中高層木造ビルの建設が進んでおり、環境保全や脱炭素化に寄与。国や自治体も木材利用を促進し、商業ビルの建て替え需要が高まる中、木造化が新たな商機に。
木材の利用は環境保全と脱炭素化に寄与するため、国や自治体も木材利用の促進に力を入れています。
人口減少や少子高齢化に伴う住宅着工件数の減少が続く中、商業ビルなどの非住宅建物は老朽化が進んでおり、建て替え需要が高まっています。
これにより、木造・木質化の建物は建設・不動産関連企業にとって新たな商機となっています。
清水建設は、木材と鉄骨を組み合わせた地上12階建ての「木造ハイブリッド」構造の賃貸オフィスビルの建設を進めており、東京駅周辺でも木造超高層ビルの建設計画が進行中です。
矢野経済研究所の予測によると、国内非住宅市場規模は2021年度の5952億円から2025年度には7700億円に増加すると見込まれています。
木造化が進む理由は、建設時のCO2削減に加え、長期的に建物がCO2を貯蔵する能力があるためです。
また、木材の利用は森林のCO2吸収機能を維持し、林業や地方経済の活性化にもつながります。
木材の温もりや香りが心理的・精神的に良い影響を与えることも研究で示されており、木造校舎で学ぶ生徒は疲労感が少なく、インフルエンザによる学級閉鎖も少ないとの結果もあります。
しかし、現状では木造化率は44.7%にとどまり、4階建て以上の中高層建物は1%以下となっています。

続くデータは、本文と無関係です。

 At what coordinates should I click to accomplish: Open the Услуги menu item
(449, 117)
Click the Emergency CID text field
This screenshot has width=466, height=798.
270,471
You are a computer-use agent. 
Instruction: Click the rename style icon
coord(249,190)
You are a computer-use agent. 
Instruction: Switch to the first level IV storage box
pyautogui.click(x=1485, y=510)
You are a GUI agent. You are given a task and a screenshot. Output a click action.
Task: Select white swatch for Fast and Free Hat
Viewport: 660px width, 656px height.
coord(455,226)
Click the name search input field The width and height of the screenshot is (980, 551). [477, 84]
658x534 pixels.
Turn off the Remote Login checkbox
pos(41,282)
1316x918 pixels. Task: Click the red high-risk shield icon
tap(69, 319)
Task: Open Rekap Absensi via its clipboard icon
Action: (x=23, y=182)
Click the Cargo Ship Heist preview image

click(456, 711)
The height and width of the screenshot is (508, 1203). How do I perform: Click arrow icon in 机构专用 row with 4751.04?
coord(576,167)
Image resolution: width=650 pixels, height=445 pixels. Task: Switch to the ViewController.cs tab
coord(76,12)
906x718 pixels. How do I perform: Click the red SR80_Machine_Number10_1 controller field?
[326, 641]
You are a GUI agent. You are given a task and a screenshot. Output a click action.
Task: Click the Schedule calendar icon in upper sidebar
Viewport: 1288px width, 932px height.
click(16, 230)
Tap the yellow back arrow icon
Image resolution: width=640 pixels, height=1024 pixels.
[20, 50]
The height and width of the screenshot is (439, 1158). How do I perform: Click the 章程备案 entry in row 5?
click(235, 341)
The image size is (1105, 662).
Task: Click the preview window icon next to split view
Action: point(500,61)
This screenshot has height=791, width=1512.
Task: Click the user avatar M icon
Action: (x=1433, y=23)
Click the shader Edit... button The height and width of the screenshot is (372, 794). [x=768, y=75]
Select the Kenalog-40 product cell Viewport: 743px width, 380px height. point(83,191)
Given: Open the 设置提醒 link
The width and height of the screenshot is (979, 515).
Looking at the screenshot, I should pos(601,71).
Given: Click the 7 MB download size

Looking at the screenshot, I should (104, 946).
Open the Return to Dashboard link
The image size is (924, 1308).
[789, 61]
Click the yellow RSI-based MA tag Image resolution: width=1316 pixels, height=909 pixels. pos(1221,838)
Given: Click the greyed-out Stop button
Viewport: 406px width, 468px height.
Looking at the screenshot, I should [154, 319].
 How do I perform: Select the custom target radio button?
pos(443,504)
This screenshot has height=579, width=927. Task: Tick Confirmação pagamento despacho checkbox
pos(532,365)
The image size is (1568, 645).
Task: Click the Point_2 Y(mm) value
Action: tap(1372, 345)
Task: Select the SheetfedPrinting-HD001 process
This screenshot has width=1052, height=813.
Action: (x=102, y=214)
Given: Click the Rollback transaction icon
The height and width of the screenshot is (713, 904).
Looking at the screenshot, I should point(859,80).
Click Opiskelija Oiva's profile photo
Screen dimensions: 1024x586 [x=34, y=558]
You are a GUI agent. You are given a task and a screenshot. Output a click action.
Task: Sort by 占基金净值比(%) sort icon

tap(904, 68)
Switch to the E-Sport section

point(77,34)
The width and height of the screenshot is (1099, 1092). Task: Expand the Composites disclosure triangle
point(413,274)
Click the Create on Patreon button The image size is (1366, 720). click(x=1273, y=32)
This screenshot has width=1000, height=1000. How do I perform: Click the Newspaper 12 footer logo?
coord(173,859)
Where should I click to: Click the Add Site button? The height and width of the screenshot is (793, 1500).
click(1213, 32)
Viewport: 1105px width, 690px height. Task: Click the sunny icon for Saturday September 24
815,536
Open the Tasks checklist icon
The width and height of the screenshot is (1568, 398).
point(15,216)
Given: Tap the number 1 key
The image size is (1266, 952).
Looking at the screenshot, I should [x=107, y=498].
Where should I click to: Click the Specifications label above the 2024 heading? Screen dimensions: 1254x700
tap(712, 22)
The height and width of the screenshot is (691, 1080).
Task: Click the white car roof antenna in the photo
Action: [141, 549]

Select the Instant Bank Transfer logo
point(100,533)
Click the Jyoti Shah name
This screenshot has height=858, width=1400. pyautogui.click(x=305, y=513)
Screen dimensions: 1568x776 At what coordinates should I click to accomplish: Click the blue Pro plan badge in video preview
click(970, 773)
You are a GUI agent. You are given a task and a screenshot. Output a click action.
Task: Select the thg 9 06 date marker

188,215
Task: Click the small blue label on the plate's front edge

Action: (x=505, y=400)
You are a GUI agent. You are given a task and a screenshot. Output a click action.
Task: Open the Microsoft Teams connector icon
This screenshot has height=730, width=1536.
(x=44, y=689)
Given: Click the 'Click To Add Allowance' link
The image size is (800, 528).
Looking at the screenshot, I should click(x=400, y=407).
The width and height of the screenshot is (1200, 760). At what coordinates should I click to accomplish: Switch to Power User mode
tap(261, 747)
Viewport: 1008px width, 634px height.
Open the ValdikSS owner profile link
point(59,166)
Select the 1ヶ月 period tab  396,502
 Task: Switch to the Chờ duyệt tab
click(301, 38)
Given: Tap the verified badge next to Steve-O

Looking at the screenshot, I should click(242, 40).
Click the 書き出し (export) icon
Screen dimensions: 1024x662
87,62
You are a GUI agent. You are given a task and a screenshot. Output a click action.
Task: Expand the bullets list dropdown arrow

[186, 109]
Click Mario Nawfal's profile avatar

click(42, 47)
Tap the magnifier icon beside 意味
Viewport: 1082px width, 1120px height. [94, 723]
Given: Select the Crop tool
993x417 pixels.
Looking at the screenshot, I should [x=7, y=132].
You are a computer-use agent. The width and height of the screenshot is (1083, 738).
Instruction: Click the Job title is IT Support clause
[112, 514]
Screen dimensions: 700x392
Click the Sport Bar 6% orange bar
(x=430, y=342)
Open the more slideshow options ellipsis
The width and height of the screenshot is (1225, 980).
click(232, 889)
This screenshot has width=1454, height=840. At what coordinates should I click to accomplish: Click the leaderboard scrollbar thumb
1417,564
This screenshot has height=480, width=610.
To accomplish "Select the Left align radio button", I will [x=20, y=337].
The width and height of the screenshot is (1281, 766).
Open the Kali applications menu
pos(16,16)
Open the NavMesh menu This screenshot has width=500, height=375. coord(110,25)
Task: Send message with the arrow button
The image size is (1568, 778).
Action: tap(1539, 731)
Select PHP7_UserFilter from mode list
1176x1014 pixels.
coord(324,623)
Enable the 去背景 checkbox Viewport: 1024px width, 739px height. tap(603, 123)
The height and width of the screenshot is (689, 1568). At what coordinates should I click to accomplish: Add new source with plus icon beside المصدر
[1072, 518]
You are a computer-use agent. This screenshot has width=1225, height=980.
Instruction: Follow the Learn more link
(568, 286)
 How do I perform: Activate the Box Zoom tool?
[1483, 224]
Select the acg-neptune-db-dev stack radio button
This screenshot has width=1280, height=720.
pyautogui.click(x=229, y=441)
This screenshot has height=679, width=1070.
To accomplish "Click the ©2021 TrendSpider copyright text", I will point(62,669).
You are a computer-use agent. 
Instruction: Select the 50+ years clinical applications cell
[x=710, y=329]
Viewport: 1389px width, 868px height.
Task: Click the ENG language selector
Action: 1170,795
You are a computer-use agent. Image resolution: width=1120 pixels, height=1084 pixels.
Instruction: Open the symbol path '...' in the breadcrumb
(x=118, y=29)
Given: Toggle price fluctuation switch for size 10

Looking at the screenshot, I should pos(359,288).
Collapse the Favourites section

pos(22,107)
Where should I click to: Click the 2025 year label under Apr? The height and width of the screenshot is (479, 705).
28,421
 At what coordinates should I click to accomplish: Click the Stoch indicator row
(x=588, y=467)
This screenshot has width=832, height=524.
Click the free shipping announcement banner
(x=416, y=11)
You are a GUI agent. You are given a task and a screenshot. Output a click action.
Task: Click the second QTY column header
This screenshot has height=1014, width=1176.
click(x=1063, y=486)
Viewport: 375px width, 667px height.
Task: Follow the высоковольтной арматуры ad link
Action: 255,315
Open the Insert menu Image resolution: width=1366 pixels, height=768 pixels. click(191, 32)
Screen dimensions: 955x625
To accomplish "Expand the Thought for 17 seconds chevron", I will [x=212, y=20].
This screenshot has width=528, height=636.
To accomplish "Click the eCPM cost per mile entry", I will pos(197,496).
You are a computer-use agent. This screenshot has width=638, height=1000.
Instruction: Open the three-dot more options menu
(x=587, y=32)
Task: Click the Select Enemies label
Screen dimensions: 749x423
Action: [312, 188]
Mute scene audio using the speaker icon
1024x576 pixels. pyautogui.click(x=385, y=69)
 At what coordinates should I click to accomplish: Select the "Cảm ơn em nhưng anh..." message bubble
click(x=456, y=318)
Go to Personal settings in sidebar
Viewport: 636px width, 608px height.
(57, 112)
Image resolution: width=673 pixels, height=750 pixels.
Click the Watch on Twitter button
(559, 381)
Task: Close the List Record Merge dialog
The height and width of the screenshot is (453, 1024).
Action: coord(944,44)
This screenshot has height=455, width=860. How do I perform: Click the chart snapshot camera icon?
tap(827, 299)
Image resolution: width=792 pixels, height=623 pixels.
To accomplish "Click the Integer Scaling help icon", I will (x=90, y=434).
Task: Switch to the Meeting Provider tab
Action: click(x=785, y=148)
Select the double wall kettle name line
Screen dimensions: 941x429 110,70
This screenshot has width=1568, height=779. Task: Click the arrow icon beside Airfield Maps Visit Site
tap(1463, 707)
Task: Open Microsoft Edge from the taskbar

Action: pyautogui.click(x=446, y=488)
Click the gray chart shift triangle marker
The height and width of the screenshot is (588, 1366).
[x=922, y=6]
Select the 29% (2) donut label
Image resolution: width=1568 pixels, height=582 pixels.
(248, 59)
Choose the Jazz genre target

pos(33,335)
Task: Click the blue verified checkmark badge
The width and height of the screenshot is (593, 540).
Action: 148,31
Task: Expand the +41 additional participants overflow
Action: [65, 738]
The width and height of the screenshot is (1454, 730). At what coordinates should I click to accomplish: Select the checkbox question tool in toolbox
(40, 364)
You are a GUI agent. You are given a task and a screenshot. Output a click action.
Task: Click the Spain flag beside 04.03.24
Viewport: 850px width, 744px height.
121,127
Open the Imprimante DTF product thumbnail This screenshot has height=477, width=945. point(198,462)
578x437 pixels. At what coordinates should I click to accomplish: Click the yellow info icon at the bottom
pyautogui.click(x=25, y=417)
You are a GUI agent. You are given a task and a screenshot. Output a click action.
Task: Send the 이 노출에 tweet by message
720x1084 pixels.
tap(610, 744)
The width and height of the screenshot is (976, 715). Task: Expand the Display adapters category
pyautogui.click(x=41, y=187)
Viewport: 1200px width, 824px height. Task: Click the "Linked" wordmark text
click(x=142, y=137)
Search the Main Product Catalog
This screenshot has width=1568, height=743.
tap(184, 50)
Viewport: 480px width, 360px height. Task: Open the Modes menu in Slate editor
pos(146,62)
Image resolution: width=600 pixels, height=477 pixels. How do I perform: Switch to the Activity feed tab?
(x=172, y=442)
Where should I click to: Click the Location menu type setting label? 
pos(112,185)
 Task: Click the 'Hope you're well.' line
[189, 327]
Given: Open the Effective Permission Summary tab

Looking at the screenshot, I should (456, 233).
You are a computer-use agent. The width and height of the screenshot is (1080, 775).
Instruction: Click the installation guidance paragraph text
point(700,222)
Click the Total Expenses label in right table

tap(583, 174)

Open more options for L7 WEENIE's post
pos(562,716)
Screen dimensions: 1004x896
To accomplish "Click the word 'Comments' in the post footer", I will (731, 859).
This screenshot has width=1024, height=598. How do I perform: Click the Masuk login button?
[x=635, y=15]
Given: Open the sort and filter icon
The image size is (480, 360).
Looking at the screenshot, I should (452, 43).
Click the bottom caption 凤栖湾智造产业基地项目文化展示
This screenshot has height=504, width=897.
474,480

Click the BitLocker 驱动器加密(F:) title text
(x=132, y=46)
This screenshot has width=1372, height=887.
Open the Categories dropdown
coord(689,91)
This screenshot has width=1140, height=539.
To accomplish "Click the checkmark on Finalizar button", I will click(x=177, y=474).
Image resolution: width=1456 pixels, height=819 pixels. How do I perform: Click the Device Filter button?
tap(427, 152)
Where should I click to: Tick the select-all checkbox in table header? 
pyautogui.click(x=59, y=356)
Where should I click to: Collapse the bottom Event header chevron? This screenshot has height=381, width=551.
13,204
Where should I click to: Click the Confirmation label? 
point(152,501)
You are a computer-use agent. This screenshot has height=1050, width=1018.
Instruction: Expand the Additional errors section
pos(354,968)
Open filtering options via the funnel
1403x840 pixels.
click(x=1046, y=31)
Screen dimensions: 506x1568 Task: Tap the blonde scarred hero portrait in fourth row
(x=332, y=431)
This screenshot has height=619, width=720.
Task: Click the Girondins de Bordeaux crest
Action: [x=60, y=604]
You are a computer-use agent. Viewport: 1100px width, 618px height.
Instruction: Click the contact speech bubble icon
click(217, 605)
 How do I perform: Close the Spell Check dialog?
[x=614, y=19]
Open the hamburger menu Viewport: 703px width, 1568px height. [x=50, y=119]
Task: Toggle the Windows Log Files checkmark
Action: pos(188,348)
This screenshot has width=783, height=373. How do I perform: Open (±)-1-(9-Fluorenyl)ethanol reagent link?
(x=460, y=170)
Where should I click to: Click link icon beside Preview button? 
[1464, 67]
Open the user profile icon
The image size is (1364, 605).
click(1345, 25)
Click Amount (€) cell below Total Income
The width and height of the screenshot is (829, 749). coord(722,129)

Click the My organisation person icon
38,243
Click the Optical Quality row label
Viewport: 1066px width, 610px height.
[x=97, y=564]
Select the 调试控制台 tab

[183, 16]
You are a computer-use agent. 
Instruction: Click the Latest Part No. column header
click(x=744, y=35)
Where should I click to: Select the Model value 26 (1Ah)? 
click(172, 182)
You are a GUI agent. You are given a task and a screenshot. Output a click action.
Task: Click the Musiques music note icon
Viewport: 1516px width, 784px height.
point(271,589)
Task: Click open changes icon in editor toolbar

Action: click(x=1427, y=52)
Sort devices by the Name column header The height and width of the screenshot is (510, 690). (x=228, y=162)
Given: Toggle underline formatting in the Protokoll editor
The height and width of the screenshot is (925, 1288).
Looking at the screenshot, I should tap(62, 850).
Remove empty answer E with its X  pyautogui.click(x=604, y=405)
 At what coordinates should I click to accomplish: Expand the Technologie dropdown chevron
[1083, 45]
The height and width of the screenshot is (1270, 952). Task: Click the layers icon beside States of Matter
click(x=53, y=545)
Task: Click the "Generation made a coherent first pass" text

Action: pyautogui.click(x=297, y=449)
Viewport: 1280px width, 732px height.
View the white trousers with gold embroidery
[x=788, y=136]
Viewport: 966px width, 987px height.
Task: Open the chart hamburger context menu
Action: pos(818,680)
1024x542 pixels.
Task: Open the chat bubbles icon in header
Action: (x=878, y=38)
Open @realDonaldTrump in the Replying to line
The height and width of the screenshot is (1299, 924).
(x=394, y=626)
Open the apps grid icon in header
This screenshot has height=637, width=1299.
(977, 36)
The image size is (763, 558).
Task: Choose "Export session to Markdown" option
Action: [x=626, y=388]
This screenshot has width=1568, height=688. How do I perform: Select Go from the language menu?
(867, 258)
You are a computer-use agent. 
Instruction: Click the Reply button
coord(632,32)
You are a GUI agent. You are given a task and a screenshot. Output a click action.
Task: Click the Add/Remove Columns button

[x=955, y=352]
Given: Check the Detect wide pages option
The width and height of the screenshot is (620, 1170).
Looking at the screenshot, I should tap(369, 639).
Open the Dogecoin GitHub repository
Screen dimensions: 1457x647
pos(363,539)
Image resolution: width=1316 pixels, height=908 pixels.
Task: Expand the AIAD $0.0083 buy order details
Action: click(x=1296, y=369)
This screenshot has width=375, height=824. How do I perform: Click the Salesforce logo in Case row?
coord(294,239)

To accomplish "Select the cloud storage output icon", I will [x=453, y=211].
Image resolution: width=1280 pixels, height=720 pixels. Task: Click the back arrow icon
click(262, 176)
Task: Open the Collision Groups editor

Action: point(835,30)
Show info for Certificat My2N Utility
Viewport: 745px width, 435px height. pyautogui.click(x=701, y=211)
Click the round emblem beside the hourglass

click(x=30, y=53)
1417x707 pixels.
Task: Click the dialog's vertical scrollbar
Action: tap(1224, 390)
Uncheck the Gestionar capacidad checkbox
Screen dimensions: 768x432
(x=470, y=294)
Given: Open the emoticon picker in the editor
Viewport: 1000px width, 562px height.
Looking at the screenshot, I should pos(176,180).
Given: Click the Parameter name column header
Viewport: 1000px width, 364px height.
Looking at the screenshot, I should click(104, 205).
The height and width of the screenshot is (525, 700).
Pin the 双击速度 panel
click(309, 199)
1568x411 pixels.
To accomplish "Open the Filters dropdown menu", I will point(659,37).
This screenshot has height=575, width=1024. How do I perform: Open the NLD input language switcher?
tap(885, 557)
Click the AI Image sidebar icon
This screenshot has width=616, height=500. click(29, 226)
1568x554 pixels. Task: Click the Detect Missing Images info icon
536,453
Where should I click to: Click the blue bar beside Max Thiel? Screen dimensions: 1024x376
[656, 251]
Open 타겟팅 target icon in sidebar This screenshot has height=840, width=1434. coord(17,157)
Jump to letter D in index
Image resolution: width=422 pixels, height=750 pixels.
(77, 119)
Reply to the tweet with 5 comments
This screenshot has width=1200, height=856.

このため、国や自治体は補助金などのインセンティブを提供し、木材利用の促進を図っています。
2021年に改定された「都市の木造化促進法」は、公共建物の木造化を「呼び水」とし、一般建築物への適用を拡大しました。
国連環境計画の報告書によれば、建物からのCO2排出量は世界全体の37%を占めており、木材利用の促進が脱炭素社会の実現に向けて重要な役割を果たすことが期待されています。